---- DATA IN THIS EXERCISE

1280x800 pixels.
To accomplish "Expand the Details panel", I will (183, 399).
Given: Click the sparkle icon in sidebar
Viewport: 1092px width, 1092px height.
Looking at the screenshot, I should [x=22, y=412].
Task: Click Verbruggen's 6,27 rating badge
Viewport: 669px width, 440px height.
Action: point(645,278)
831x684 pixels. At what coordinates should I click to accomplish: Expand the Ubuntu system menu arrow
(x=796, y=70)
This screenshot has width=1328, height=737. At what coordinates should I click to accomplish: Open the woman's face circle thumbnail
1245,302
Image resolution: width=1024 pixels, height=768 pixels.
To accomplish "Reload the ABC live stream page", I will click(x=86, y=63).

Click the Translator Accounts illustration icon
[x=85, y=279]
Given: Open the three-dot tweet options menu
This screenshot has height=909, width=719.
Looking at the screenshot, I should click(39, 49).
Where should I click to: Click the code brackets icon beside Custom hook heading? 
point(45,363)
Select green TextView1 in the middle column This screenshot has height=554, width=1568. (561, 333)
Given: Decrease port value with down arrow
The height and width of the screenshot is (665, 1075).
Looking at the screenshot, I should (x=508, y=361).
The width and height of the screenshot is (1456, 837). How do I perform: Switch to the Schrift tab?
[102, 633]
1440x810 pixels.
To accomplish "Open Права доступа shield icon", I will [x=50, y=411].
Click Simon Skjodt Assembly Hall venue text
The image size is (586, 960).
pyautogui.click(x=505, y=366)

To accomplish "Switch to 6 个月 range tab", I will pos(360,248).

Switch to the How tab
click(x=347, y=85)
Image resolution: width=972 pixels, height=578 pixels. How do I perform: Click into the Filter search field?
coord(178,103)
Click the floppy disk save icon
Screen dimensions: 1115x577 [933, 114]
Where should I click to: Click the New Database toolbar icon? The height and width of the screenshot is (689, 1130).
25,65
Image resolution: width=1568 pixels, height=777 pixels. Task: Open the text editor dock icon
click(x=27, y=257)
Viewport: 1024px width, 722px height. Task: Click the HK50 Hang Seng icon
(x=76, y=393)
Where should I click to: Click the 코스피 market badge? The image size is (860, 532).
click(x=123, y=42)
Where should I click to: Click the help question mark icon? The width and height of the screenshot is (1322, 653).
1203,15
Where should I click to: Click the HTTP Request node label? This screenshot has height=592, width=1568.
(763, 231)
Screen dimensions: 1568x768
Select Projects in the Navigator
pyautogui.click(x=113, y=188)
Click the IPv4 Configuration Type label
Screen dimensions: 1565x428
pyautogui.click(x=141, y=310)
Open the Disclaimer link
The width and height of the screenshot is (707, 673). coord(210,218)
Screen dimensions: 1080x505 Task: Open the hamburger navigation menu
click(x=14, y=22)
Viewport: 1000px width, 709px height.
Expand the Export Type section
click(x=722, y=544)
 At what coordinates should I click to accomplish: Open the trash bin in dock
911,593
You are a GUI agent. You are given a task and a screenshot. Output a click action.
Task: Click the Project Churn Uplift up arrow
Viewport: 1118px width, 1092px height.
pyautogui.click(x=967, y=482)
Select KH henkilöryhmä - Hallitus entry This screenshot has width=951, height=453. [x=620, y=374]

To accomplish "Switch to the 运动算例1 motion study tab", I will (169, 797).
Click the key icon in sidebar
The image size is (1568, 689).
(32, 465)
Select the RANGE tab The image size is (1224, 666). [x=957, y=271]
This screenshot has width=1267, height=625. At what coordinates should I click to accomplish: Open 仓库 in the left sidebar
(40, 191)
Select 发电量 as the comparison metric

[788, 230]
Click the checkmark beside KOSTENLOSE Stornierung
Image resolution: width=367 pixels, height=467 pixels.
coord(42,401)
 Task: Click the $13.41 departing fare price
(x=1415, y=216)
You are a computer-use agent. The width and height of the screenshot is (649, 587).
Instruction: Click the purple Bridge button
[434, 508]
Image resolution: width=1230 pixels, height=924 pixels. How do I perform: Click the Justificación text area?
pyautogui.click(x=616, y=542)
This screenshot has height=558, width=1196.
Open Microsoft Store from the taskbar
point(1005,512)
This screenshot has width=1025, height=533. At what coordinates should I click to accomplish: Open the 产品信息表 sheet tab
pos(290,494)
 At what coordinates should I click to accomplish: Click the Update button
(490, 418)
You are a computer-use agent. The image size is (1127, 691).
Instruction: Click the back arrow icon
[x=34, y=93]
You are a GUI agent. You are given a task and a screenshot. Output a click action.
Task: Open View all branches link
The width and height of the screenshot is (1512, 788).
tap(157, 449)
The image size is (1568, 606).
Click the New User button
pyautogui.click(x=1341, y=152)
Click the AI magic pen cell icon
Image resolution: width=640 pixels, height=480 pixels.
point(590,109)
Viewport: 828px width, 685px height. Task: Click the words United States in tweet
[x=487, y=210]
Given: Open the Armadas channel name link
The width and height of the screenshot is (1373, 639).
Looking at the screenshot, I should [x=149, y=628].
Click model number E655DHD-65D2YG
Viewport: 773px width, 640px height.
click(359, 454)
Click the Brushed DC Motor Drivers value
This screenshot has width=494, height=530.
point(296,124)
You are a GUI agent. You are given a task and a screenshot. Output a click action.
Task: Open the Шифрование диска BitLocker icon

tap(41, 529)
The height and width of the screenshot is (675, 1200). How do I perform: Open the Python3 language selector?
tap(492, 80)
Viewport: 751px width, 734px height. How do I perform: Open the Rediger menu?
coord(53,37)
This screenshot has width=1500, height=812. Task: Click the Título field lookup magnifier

--------

- **ASSIGNMENT**: Word for word, write out every record.

- **PROBLEM SOLUTION**:
1280x800 pixels.
To accomplish "Expand the Details panel", I will (183, 399).
Given: Click the sparkle icon in sidebar
Viewport: 1092px width, 1092px height.
Looking at the screenshot, I should [x=22, y=412].
Task: Click Verbruggen's 6,27 rating badge
Viewport: 669px width, 440px height.
Action: point(645,278)
831x684 pixels. At what coordinates should I click to accomplish: Expand the Ubuntu system menu arrow
(x=796, y=70)
This screenshot has width=1328, height=737. At what coordinates should I click to accomplish: Open the woman's face circle thumbnail
1245,302
Image resolution: width=1024 pixels, height=768 pixels.
To accomplish "Reload the ABC live stream page", I will click(x=86, y=63).

Click the Translator Accounts illustration icon
[x=85, y=279]
Given: Open the three-dot tweet options menu
This screenshot has height=909, width=719.
Looking at the screenshot, I should click(39, 49).
Where should I click to: Click the code brackets icon beside Custom hook heading? 
point(45,363)
Select green TextView1 in the middle column This screenshot has height=554, width=1568. (561, 333)
Given: Decrease port value with down arrow
The height and width of the screenshot is (665, 1075).
Looking at the screenshot, I should (x=508, y=361).
The width and height of the screenshot is (1456, 837). How do I perform: Switch to the Schrift tab?
[102, 633]
1440x810 pixels.
To accomplish "Open Права доступа shield icon", I will [x=50, y=411].
Click Simon Skjodt Assembly Hall venue text
The image size is (586, 960).
pyautogui.click(x=505, y=366)

To accomplish "Switch to 6 个月 range tab", I will pos(360,248).

Switch to the How tab
click(x=347, y=85)
Image resolution: width=972 pixels, height=578 pixels. How do I perform: Click into the Filter search field?
coord(178,103)
Click the floppy disk save icon
Screen dimensions: 1115x577 [933, 114]
Where should I click to: Click the New Database toolbar icon? The height and width of the screenshot is (689, 1130).
25,65
Image resolution: width=1568 pixels, height=777 pixels. Task: Open the text editor dock icon
click(x=27, y=257)
Viewport: 1024px width, 722px height. Task: Click the HK50 Hang Seng icon
(x=76, y=393)
Where should I click to: Click the 코스피 market badge? The image size is (860, 532).
click(x=123, y=42)
Where should I click to: Click the help question mark icon? The width and height of the screenshot is (1322, 653).
1203,15
Where should I click to: Click the HTTP Request node label? This screenshot has height=592, width=1568.
(763, 231)
Screen dimensions: 1568x768
Select Projects in the Navigator
pyautogui.click(x=113, y=188)
Click the IPv4 Configuration Type label
Screen dimensions: 1565x428
pyautogui.click(x=141, y=310)
Open the Disclaimer link
The width and height of the screenshot is (707, 673). coord(210,218)
Screen dimensions: 1080x505 Task: Open the hamburger navigation menu
click(x=14, y=22)
Viewport: 1000px width, 709px height.
Expand the Export Type section
click(x=722, y=544)
 At what coordinates should I click to accomplish: Open the trash bin in dock
911,593
You are a GUI agent. You are given a task and a screenshot. Output a click action.
Task: Click the Project Churn Uplift up arrow
Viewport: 1118px width, 1092px height.
pyautogui.click(x=967, y=482)
Select KH henkilöryhmä - Hallitus entry This screenshot has width=951, height=453. [x=620, y=374]

To accomplish "Switch to the 运动算例1 motion study tab", I will (169, 797).
Click the key icon in sidebar
The image size is (1568, 689).
(32, 465)
Select the RANGE tab The image size is (1224, 666). [x=957, y=271]
This screenshot has width=1267, height=625. At what coordinates should I click to accomplish: Open 仓库 in the left sidebar
(40, 191)
Select 发电量 as the comparison metric

[788, 230]
Click the checkmark beside KOSTENLOSE Stornierung
Image resolution: width=367 pixels, height=467 pixels.
coord(42,401)
 Task: Click the $13.41 departing fare price
(x=1415, y=216)
You are a computer-use agent. The width and height of the screenshot is (649, 587).
Instruction: Click the purple Bridge button
[434, 508]
Image resolution: width=1230 pixels, height=924 pixels. How do I perform: Click the Justificación text area?
pyautogui.click(x=616, y=542)
This screenshot has height=558, width=1196.
Open Microsoft Store from the taskbar
point(1005,512)
This screenshot has width=1025, height=533. At what coordinates should I click to accomplish: Open the 产品信息表 sheet tab
pos(290,494)
 At what coordinates should I click to accomplish: Click the Update button
(490, 418)
You are a computer-use agent. The image size is (1127, 691).
Instruction: Click the back arrow icon
[x=34, y=93]
You are a GUI agent. You are given a task and a screenshot. Output a click action.
Task: Open View all branches link
The width and height of the screenshot is (1512, 788).
tap(157, 449)
The image size is (1568, 606).
Click the New User button
pyautogui.click(x=1341, y=152)
Click the AI magic pen cell icon
Image resolution: width=640 pixels, height=480 pixels.
point(590,109)
Viewport: 828px width, 685px height. Task: Click the words United States in tweet
[x=487, y=210]
Given: Open the Armadas channel name link
The width and height of the screenshot is (1373, 639).
Looking at the screenshot, I should [x=149, y=628].
Click model number E655DHD-65D2YG
Viewport: 773px width, 640px height.
click(359, 454)
Click the Brushed DC Motor Drivers value
This screenshot has width=494, height=530.
point(296,124)
You are a GUI agent. You are given a task and a screenshot. Output a click action.
Task: Open the Шифрование диска BitLocker icon

tap(41, 529)
The height and width of the screenshot is (675, 1200). How do I perform: Open the Python3 language selector?
tap(492, 80)
Viewport: 751px width, 734px height. How do I perform: Open the Rediger menu?
coord(53,37)
This screenshot has width=1500, height=812. Task: Click the Título field lookup magnifier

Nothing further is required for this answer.